Endothelial injury is a central feature of vascular disease induced by cigarette smoking and may act as a precursor for future atherosclerosis. Using forearm occlusion plethysmography, we studied the vascular responses to methacholine (an endothelium-dependent vasodilator) and sodium nitroprusside (an endothelium-independent vasodilator) infused into the brachial artery of 35 long-term cigarette smokers and 16 nonsmoking subjects. NG-monomethyl-L-arginine (L-NMMA), a stereospecific inhibitor of nitric oxide production, was used to inhibit synthesis of nitric oxide in the endothelium. The reactive hyperemic response at peak and during recovery to the temporary interruption of forearm blood flow was also compared between groups. Smokers had elevated carboxyhemoglobin levels compared with nonsmokers (5.1 +/- 2.1% vs 0.8 +/- 0.4%; p < 0.001). No differences were found in the peak or late hyperemic responses between groups.

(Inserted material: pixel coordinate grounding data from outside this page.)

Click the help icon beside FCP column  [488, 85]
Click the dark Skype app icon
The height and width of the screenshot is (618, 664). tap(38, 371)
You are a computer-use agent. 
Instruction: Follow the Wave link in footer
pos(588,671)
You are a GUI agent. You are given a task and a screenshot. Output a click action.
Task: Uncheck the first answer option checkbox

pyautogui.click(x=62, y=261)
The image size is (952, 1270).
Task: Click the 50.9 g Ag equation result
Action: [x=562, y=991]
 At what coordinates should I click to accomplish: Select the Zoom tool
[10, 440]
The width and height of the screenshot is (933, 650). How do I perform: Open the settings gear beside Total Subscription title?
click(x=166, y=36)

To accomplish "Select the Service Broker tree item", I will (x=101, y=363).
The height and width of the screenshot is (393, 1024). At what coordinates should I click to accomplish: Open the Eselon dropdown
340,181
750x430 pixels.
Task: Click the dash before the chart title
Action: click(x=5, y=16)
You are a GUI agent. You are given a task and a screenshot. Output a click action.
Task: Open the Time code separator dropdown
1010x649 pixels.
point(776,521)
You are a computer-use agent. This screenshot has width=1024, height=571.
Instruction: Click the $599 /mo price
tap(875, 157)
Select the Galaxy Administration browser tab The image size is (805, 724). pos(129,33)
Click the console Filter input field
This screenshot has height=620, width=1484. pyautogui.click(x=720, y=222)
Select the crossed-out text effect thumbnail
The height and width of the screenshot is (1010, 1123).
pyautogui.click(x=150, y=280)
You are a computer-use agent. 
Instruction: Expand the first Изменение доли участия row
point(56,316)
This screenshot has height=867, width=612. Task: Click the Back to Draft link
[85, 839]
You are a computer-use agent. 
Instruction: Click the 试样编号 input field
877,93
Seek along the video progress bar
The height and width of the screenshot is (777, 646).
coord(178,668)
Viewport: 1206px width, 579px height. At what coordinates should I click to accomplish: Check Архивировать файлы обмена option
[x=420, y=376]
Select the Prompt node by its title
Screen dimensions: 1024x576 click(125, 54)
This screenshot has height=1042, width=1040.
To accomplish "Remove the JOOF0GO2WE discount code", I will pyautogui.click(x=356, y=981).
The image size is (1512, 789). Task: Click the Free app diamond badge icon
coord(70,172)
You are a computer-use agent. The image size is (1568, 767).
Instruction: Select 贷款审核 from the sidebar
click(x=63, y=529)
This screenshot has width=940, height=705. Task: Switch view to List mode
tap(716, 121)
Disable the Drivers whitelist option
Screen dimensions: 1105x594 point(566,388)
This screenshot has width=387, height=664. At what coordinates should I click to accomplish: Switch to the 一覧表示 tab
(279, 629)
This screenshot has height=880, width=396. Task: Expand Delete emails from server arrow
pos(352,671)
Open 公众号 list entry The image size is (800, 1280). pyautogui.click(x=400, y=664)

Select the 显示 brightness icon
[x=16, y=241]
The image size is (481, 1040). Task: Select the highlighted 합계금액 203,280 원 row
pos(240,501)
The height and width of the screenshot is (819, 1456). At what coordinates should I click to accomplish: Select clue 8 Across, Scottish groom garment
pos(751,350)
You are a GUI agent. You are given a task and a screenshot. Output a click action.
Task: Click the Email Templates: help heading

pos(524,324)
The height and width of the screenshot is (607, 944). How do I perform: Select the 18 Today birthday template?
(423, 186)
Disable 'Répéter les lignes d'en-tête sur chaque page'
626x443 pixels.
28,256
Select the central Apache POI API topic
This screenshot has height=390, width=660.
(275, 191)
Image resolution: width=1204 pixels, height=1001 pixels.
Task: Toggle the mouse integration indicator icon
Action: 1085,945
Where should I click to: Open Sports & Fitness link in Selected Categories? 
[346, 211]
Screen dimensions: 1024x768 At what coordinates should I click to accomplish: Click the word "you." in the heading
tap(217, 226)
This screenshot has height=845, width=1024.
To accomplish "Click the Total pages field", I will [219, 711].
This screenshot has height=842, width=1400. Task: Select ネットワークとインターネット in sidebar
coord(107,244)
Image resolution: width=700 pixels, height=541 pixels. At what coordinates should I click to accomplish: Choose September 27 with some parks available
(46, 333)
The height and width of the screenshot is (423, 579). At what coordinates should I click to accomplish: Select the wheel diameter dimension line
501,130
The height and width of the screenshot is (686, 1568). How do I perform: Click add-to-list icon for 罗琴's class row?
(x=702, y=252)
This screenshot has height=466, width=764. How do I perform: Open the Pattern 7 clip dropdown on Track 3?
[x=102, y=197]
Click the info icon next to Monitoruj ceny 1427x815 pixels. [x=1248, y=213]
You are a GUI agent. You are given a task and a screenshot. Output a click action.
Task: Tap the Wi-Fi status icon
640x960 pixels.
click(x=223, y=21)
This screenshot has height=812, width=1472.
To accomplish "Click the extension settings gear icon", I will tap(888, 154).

In smokers, the incremental infusions of methacholine and sodium nitroprusside increased forearm blood flow from 3.6 +/- 1.2 to 12.9 +/- 9.0 ml.min-1 x 100 ml-1 and from 4.0 +/- 1.5 to 9.3 +/- 4.0 ml.min-1 x 100 ml-1, respectively, compared with 3.2 +/- 1.0 to 13.5 +/- 5.6 ml.min-1 x 100 mL-1 and from 2.9 +/- 0.7 to 8.6 +/- 4.2 ml.min-1 x 100 ml-1 in nonsmoking subjects (p = NS). L-NMMA (4 mumol/min for 5 minutes) significantly reduced forearm blood flow in both smokers and nonsmokers from 4.1 +/- 1.4 to 3.4 +/- 1.2 ml.min-1 x 100 ml-1 and 3.8 +/- 0.7 to 2.3 +/- 0.5 mL.min-1 x 100 ml-1, respectively (p < 0.01 for both); and the decrement in forearm blood flow in nonsmokers was significantly greater than that recorded in smoking subjects (p < 0.05). In this study, long-term cigarette smokers exhibited an impairment in basal, but not stimulated, nitric oxide-mediated vasodilation.